A screenshot of what appeared to be the ransomware affecting systems worldwide on Tuesday. The Ukrainian government posted the shot to its official Facebook page.
What We Know
WHERE IT STARTED Microsoft said the attack had originated in Ukraine, where hackers first targeted M.E.Doc, a tax-accounting software company, and the ransomware soon spread to at least 64 countries. ESET, a Slovakia-based cybersecurity company, also said the first known infection was through M.E.Doc. (See below for an explanation of what ransomware is.)
M.E.Doc denied that it was patient zero in a Facebook post, though an earlier message confirmed that its systems had been compromised.
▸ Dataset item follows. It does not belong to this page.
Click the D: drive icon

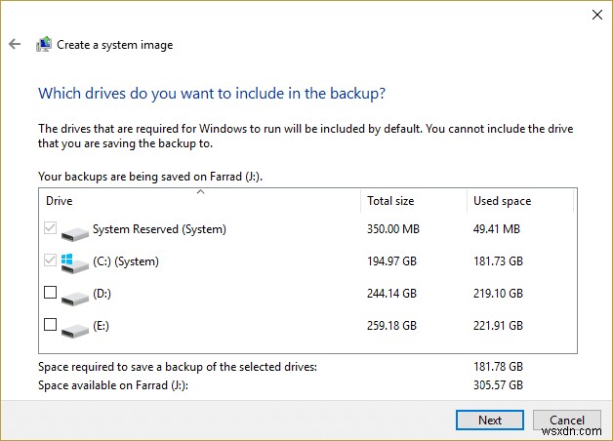pyautogui.click(x=74, y=294)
HOW WIDESPREAD IT HAS BECOME More than 12,500 machines running older versions of Microsoft Windows were targeted in Ukraine, according to Microsoft, though the attack quickly spread to 64 countries.
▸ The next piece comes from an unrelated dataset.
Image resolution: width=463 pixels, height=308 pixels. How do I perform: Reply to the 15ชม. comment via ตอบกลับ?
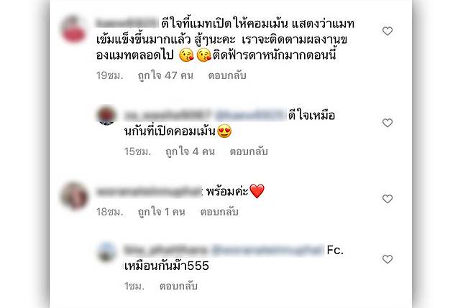point(249,151)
Several private companies have confirmed that they were struck by the attack, including:
The American pharmaceutical giant Merck.
The Danish shipping company AP Moller-Maersk.
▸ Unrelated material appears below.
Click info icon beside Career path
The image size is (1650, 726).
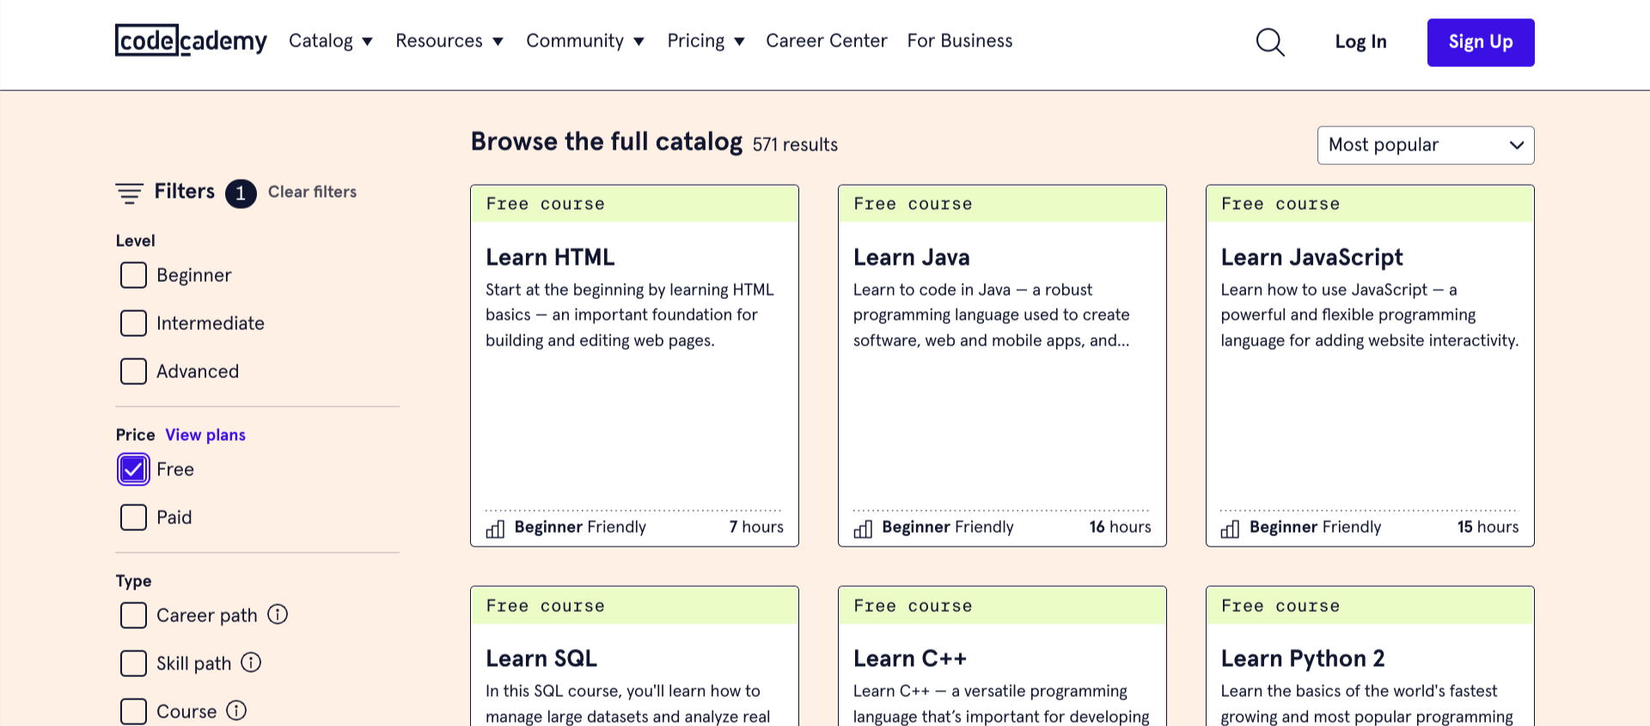coord(278,614)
The British advertising firm WPP.
The French multinational Saint-Gobain.
A unit of the bank BNP Paribas.
The Russian steel and mining company Evraz.
The Russian energy company Rosneft.
The American food company Mondelez International.
WHAT THE RANSOMWARE IS
Cybersecurity researchers first called the new ransomware attack Petya, as it was similar to a ransomware strain known by that name that was first reported by Kasperksy in March 2016. But Kaspersky later said that its investigation into the new attack found that it was a type of ransomware that had never been seen before.
Photographs and videos of computers affected by the attack showed a message of red text on a black screen: “Oops, your important files have been encrypted. If you see this text then your files are no longer accessible because they have been encrypted. Perhaps you are busy looking to recover your files but don’t waste your time.”
Symantec, a Silicon Valley cybersecurity firm, confirmed that the ransomware was infecting computers through at least one exploit, or vulnerability to computer systems, known as Eternal Blue. The exploit was leaked online last April by a mysterious group of hackers known as the Shadow Brokers, who have previously released hacking tools used by the National Security Agency. That vulnerability was used in May to spread the WannaCry ransomware, which affected hundreds of thousands of computers in more than 150 countries.
PEOPLE ARE PAYING Cybersecurity researchers identified a Bitcoin address to which the attackers are demanding a payment of $300 from their victims. At least some appear to have paid the ransom (As of Wednesday morning, the address had logged 45 transactions), even though the email address used by the attackers was shut down. That removes the possibility that the attackers could restore a victim’s access to their computer networks, even once ransom is paid.
What We Don’t Know
WHO IS BEHIND THE ATTACK While the intended target is believed to be inside Ukraine, security researchers and law enforcement have yet to determine who the hackers are. The original Petya ransomware was developed and used by cybercriminals, and variations have been sold through dark web trading sites, which are accessible only by using browsers that mask a user’s identity, making it difficult for cybersecurity researchers to track.
WHETHER THERE WILL BE MORE COLLATERAL DAMAGE Ukraine and Russia are most affected, and despite some reports across Asia, the region has mostly sidestepped the widespread problems felt in Europe and the United States. Researchers from Symantec believe that several dozen organizations have been affected in the United States alone.
Cybersecurity experts say that like WannaCry, the ransomware infects computers using vulnerabilities in the central nerve of a computer, called a kernel, making it difficult for antivirus firms to detect. It also has the ability to take advantage of a single unpatched computer on a network to infect computers across a vast network, meaning that even systems that were updated after WannaCry could potentially become vulnerable again.
What Is Ransomware?
Ransomware is one of the most popular forms of online attack today. It typically begins with attackers sending their victims an email that includes a link or a file that appears innocuous but contains dangerous malware.
Once a victim clicks on the link or opens the attachment, the computer becomes infected. The program encrypts the computer, essentially locking the user out of files, folders and drives on that computer. In some cases, the entire network the computer is connected to can become infected.
The victim then receives a message demanding payment in exchange for attackers unlocking the system. The payment is usually requested in Bitcoin, a form of digital currency.